Interestingly, the researchers observed this same pattern in the classes of animals possessing their own unique pair of sex chromosomes that are the reverse of all other animals. In birds, butterflies and moths, it is the male of the species that has the homogametic sex chromosomes (denoted by ZZ) while the female has the heterogametic chromosomes (ZW).

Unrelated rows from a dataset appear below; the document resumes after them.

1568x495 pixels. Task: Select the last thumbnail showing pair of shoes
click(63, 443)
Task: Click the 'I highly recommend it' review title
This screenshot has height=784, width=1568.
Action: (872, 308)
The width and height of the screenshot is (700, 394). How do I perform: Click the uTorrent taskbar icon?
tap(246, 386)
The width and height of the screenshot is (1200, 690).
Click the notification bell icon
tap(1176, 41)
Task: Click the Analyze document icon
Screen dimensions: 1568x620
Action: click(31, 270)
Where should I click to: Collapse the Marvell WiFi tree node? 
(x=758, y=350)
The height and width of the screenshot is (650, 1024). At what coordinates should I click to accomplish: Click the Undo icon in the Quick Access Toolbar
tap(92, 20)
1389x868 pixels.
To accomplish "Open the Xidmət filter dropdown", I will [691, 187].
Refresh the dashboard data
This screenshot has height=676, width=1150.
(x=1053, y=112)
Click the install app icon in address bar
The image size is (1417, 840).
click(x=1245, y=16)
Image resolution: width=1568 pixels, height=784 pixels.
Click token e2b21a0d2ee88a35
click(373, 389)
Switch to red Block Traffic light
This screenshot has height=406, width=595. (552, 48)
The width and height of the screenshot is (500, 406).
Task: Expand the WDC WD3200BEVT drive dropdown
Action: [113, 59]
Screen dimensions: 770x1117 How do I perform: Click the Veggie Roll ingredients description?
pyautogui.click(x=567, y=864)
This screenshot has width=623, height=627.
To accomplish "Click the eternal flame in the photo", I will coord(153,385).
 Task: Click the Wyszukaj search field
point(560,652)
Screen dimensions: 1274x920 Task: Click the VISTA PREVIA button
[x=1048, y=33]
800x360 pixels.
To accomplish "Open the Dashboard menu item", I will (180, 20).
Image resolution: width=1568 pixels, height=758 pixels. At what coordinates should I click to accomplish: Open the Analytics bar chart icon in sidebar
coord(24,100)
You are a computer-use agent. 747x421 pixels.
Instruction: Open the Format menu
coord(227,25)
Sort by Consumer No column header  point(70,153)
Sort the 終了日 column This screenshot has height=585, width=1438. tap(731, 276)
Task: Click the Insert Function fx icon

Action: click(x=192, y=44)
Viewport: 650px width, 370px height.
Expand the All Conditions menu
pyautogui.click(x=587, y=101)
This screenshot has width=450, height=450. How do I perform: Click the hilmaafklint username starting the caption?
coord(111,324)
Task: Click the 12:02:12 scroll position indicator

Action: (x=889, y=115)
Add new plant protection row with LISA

Female birds, butterflies and moths were usually found to die earlier than their male counterparts, giving credence to the unguarded X hypothesis – although strictly speaking, it’s an unguarded Z in this case.
But while this study confirms that the unguarded X hypothesis is a reasonable explanation for why one sex outlives the other on average, there was one statistic that emerged from the data that took Ms Xirocostas by surprise.
“We found a smaller difference in lifespan between the males and females in the female heterogametic species compared to males and females in the male heterogametic species,” she says. “In species where males are heterogametic (XY), females live almost 21 per cent longer than males. But in the species of birds, butterflies and moths, where females are heterogametic (ZW), males only outlive females by 7 per cent.”
Simply put, heterogametic males (XY) die sooner than heterogametic females (ZW) when compared to the opposite sex in their species. Does this mean there is something still fundamentally life-shortening about being a male member of any species?
Ms Xirocostas thinks this could be the case, and lists side effects of sexual selection, the degree of Y chromosome degradation and telomere dynamics as possible explanations for this surprising trend.
“I was only expecting to see a pattern of the homogametic sex (XX or ZZ) living longer, so it came as an interesting surprise to see that the type of sex determination system (XX/XY or ZZ/ZW) could also play a role in an organism’s longevity.”
Ms Xirocostas says future studies of this phenomenon should test a hypothesis raised in the paper that the difference in lifespan between sexes is proportional to the difference in chromosome length between sexes, which could help us further understand the factors affecting ageing. But for now, she believes, the unguarded X hypothesis stands.